With the arrival of Bill Boldt in September as UNLV's new vice president of advancement, Ashley will also be restructuring all of UNLV's external communication efforts - fundraising, alumni relations, marketing and public relations - under one umbrella.
Ashley plans to kick off the fall semester with a tightly guarded donation announcement Sept. 10 - a donation foundation officials say will reenergize the slow-going campaign with a bang and immediately advance UNLV's hotel management college.
Ashley's organizational plan shows he and Smatresk operating out of the same top box, with Ashley focused on external issues and Smatresk focused on internal issues. The vice presidents report to both of them.
In addition to creating Boldt's position, Ashley has created and the position of vice president of diversity and inclusion and filled it with Christine Clark . Her job is to work on student/faculty recruitment and retention, a multicultural center and related events, and work-life issues. Rebecca Mills, vice president of student life, will focus on improving the overall student experience, such as by creating a one-stop student services center.
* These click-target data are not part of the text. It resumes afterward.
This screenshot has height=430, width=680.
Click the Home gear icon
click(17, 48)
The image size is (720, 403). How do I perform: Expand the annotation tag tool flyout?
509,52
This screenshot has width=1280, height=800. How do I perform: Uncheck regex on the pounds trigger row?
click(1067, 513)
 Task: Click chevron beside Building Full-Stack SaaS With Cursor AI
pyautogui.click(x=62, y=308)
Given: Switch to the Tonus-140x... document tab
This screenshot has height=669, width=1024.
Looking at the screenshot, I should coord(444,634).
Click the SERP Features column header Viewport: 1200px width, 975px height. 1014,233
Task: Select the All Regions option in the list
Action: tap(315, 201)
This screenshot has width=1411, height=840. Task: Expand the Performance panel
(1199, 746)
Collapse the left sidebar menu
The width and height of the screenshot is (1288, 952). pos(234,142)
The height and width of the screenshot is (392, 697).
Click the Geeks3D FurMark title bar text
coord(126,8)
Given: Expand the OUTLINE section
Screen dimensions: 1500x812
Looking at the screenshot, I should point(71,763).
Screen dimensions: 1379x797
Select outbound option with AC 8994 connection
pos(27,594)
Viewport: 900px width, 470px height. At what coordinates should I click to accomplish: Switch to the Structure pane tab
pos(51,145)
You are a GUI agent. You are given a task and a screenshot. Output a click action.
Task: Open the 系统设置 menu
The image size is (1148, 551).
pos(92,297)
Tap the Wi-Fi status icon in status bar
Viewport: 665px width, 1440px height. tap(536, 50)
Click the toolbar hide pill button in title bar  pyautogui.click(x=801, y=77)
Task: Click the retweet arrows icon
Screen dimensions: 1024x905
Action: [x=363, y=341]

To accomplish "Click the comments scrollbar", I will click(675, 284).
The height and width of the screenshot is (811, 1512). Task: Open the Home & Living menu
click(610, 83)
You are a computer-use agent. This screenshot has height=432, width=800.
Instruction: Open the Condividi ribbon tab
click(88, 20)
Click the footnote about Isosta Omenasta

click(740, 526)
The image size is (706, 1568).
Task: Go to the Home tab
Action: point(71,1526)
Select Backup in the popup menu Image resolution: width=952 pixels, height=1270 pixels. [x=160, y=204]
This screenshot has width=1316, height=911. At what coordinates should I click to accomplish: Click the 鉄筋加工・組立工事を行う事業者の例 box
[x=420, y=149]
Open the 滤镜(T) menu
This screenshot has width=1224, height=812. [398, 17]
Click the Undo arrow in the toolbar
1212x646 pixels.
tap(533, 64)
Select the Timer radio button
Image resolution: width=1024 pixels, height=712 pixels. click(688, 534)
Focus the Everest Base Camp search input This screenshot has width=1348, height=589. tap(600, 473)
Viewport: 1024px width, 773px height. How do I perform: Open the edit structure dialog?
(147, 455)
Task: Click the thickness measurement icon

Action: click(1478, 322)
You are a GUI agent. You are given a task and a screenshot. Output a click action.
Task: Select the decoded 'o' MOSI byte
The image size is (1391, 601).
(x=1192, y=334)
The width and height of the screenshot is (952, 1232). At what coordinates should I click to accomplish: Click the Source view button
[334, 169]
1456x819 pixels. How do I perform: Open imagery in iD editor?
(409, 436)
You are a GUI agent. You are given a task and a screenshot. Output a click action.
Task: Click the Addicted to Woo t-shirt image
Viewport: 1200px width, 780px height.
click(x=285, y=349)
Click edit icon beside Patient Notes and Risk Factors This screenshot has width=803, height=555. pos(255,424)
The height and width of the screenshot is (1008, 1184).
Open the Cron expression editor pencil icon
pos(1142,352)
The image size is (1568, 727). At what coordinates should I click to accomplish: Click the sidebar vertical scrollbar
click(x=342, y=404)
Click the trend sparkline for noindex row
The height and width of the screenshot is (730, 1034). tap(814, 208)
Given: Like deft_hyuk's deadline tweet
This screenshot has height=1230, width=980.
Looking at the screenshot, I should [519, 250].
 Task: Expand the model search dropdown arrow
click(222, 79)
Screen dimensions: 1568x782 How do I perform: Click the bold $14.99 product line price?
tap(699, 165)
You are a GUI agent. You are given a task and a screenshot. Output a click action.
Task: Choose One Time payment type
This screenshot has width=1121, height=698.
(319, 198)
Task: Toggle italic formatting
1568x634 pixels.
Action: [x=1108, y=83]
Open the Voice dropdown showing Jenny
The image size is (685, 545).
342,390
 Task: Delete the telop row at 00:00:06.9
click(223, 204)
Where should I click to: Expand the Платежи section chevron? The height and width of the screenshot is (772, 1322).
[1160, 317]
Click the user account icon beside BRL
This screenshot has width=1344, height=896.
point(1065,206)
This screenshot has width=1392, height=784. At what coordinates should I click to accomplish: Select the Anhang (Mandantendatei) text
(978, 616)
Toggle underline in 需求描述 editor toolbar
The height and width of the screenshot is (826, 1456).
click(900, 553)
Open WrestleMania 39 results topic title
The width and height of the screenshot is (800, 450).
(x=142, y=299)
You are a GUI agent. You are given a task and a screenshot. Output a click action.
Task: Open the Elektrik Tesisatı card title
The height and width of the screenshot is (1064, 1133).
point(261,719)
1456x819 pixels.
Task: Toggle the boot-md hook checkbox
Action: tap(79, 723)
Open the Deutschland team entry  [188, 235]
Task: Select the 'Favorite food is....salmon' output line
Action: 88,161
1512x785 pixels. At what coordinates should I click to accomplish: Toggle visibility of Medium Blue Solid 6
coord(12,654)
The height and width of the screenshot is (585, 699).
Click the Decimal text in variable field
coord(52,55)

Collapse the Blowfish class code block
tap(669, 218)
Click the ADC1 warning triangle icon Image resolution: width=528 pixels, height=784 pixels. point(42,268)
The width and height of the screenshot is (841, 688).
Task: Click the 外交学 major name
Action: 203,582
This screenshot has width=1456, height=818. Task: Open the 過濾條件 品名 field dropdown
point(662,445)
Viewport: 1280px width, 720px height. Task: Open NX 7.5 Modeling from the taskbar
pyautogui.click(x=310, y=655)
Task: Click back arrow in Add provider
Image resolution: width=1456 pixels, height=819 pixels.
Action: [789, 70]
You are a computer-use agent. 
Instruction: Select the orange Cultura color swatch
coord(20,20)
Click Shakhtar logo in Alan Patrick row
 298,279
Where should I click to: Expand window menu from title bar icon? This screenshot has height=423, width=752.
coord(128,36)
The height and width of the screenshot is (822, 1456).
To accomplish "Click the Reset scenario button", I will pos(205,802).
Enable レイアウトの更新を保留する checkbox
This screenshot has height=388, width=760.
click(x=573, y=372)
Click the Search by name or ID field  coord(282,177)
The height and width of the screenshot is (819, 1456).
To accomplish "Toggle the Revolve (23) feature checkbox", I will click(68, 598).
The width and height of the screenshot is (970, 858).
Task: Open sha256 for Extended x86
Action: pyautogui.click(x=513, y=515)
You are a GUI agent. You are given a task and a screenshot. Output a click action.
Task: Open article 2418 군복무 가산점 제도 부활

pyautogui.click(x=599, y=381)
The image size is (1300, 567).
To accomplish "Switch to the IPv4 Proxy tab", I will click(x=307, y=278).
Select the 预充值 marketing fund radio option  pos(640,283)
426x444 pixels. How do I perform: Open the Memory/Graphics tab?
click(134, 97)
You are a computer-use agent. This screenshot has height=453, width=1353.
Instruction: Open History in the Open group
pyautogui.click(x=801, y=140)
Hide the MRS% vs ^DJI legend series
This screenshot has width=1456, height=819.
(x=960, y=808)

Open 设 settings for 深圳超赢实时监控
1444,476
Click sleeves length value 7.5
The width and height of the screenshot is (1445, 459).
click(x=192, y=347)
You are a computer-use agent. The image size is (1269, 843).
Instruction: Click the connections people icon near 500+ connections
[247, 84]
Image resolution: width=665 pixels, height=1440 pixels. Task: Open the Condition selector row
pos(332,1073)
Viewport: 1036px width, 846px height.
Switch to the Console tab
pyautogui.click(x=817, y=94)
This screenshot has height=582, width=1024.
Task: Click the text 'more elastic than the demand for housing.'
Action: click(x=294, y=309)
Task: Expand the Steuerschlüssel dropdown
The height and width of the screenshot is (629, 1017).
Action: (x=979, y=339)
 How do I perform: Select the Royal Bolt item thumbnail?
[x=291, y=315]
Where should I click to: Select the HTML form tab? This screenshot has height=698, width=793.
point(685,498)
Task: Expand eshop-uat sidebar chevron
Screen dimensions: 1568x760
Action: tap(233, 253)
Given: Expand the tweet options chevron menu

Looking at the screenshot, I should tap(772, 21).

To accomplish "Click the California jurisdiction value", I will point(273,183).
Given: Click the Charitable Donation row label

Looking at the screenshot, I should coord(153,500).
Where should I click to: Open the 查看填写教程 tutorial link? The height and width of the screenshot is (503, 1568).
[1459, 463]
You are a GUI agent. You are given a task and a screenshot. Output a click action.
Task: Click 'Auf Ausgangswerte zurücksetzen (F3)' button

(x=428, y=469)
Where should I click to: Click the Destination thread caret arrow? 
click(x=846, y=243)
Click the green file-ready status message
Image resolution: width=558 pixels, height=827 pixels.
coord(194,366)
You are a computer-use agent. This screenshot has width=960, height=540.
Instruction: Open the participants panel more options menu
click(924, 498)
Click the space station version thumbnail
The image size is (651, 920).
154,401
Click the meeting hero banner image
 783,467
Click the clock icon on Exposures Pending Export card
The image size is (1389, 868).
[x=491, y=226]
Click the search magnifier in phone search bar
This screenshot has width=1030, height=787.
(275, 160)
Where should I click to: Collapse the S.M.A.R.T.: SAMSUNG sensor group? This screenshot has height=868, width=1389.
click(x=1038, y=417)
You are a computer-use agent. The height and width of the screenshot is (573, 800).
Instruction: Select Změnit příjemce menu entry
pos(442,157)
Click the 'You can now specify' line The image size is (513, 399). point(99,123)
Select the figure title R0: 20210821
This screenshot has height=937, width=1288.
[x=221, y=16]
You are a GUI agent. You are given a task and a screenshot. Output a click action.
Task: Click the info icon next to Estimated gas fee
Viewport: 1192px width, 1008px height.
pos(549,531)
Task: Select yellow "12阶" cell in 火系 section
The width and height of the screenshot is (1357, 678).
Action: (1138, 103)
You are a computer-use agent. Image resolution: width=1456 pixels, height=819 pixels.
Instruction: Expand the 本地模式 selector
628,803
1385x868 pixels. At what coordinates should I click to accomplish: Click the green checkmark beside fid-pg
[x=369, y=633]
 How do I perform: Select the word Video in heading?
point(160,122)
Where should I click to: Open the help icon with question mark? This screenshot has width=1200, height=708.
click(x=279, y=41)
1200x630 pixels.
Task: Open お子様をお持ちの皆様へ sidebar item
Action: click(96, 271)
Ashley also has promoted General Counsel Richard Linstrom to a vice presiden cy and expanded the role of Gerry Bomotti , one of the few holdovers from Carol Harter's administration, making him senior vice president of finance and business. Bomotti and Juanita Fain, vice president of administration, will be a key part of the planning process.
The only leader Ashley doesn't have in place for the long term is his vice president of research and graduate studies. That search was extended at least another six months this month when the chosen candidate opted not to take the job.
But Ashley proved his commitment to research this spring by reallocating $1.25 million for equipment and research grants to professors across the university, said faculty, who gave Ashley an "A" on his first year as president.
His transparency with the budget and desire to include professors in the decision has further won faculty over.
"He really listens to faculty, hears our concerns," said Spangelo . "He's letting us be co-creators of a better environment."